Ethical Approach

Meiji Animal Health is committed to helping animals and humans live healthily and happily through pharmaceutical innovation.

We prioritize the safety and quality of our products above all else. To meet global regulatory standards and ensure the effectiveness and dependability of our products, we may conduct humane animal-based experiments as part of our research and development process. We treat all animals involved in research carefully and respectfully and remain committed to using alternatives to animals when applicable. Our strong sense of responsibility towards the animals entrusted to us guides our conduct at all times. That's why each employee arranges the study to help the animals experience the highest levels of comfort possible. We always follow the 3Rs (Replacement, Reduction, and Refinement)* to prevent and minimize pain and distress during research.

*For details, see "The 3Rs at Meiji Animal Health" below.

Responsible Care and Use of Animals

Research and development of veterinary medicines may require animal experiments. Meiji Animal Health established the Animal Experiment Regulations based on the Japanese national government guidelines. These regulations confirm that experiments are performed with the highest concern for the health and welfare of the animals involved. Additionally, an internal Animal Experiment Committee reviews the validity of all animal experiment plans from the perspective of the 3Rs* and confirms that all experiments were properly conducted after completion.

Furthermore, those involved in animal experiments are required to undergo training to ensure that all experiments are conducted in accordance with our Animal Experiment Regulations. We also conduct internal inspections to promote effective animal experiments and superior animal care.

The 3Rs at Meiji Animal Health

The 3Rs - Replacement, Reduction, and Refinement - are the cornerstone of Meiji Animal Health's ethical treatment of animals in product research and development.
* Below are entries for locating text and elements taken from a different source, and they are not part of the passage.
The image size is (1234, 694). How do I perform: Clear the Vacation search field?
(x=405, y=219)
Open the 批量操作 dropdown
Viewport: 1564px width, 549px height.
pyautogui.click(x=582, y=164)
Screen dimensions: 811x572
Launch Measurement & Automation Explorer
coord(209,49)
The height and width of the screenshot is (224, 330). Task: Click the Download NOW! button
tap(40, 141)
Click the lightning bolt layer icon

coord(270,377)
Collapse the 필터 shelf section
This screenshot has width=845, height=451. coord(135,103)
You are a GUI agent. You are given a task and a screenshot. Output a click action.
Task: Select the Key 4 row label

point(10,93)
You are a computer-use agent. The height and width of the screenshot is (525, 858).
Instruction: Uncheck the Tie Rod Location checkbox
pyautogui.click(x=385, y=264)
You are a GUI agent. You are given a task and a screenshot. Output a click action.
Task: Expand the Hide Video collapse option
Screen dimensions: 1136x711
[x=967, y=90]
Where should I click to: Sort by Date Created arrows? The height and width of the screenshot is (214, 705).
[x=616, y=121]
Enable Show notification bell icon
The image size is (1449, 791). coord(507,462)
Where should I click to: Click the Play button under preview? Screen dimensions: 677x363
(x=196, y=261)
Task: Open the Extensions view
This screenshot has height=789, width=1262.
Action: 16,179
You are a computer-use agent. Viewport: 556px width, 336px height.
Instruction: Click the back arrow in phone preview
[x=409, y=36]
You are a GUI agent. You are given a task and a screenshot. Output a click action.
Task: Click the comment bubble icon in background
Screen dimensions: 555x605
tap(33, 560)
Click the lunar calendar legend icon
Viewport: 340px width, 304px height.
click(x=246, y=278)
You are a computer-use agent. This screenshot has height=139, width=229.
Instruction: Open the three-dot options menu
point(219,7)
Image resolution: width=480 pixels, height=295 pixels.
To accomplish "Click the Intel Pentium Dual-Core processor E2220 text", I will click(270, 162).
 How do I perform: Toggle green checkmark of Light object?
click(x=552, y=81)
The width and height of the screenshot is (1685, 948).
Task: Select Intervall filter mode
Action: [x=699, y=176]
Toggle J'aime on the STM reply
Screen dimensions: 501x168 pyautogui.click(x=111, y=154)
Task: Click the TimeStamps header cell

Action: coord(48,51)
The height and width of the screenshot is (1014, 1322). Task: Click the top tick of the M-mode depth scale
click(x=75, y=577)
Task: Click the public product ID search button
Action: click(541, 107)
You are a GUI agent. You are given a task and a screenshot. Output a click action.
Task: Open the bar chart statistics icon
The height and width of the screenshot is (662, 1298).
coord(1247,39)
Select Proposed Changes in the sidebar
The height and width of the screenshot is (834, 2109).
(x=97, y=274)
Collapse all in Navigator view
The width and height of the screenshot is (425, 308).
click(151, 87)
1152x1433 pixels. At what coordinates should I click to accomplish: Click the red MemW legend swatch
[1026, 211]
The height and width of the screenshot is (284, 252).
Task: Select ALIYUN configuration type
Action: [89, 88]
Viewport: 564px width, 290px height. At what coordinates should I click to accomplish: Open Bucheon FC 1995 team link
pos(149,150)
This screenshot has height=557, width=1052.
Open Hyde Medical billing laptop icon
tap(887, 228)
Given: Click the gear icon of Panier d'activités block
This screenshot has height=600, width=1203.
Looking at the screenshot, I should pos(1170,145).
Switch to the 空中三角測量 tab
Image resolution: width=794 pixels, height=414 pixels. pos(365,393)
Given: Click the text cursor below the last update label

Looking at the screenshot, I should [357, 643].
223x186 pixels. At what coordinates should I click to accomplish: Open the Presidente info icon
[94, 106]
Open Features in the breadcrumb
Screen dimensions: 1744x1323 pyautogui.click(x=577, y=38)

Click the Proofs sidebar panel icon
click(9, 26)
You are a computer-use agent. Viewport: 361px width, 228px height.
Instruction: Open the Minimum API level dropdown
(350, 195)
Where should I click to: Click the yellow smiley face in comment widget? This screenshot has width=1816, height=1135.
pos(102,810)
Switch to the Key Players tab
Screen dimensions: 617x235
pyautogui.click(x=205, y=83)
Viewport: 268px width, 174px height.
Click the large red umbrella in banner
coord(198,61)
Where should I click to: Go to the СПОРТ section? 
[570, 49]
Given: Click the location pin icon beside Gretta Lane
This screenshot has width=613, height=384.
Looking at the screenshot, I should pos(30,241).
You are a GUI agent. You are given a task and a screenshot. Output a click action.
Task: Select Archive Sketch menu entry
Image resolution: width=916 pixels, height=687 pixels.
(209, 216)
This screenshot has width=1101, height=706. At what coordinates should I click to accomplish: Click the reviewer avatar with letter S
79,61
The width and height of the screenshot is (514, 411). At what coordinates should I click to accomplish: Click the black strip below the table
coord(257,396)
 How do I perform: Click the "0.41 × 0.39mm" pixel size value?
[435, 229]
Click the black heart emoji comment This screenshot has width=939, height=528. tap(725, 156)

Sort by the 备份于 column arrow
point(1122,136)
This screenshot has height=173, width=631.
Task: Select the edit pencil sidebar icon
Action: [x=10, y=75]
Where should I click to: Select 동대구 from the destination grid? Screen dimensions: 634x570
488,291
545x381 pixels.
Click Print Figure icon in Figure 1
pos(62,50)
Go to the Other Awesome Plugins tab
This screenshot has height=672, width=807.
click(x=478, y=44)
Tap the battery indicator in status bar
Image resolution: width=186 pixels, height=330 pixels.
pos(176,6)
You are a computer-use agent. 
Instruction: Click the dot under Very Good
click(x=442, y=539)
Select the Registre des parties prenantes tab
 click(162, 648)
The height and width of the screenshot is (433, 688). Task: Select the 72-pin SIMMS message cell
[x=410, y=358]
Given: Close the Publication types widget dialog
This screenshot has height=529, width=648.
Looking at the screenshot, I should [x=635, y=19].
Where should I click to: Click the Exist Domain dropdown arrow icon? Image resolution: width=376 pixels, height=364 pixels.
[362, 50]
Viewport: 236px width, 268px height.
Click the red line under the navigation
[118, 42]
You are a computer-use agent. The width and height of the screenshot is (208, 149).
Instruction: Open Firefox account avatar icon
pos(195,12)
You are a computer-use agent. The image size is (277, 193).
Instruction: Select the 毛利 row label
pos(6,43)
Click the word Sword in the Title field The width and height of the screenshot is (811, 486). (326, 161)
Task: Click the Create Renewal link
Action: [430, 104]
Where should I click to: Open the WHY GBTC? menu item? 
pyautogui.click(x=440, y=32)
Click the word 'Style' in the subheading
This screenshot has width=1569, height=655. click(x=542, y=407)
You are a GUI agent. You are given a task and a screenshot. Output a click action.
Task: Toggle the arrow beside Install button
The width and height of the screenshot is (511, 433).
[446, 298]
These principles provide a framework for researchers to conduct humane animal studies.

The principle of replacement refers to technologies or approaches which directly replace or avoid the use of animals in experiments. We continuously develop and apply new techniques that do not involve the use of animals, including in-vitro testing and mathematical and computer simulation models, aligning our research with the latest scientific advancements and practices.

The second principle, reduction, refers to strategies aimed at minimizing the number of animals involved in each experiment. When animal testing is unavoidable, we meticulously design our experiments to use as few animals as possible while ensuring the integrity and accuracy of the data collected.

The final principle of refinement focuses on animal quality of life and the methodologies used to reduce the pain, suffering, distress, and lasting harm research animals may experience. Examples of these refinement practices include providing animals with housing that allows for the expression of species-specific behaviors and administering appropriate doses of anesthesia to minimize pain.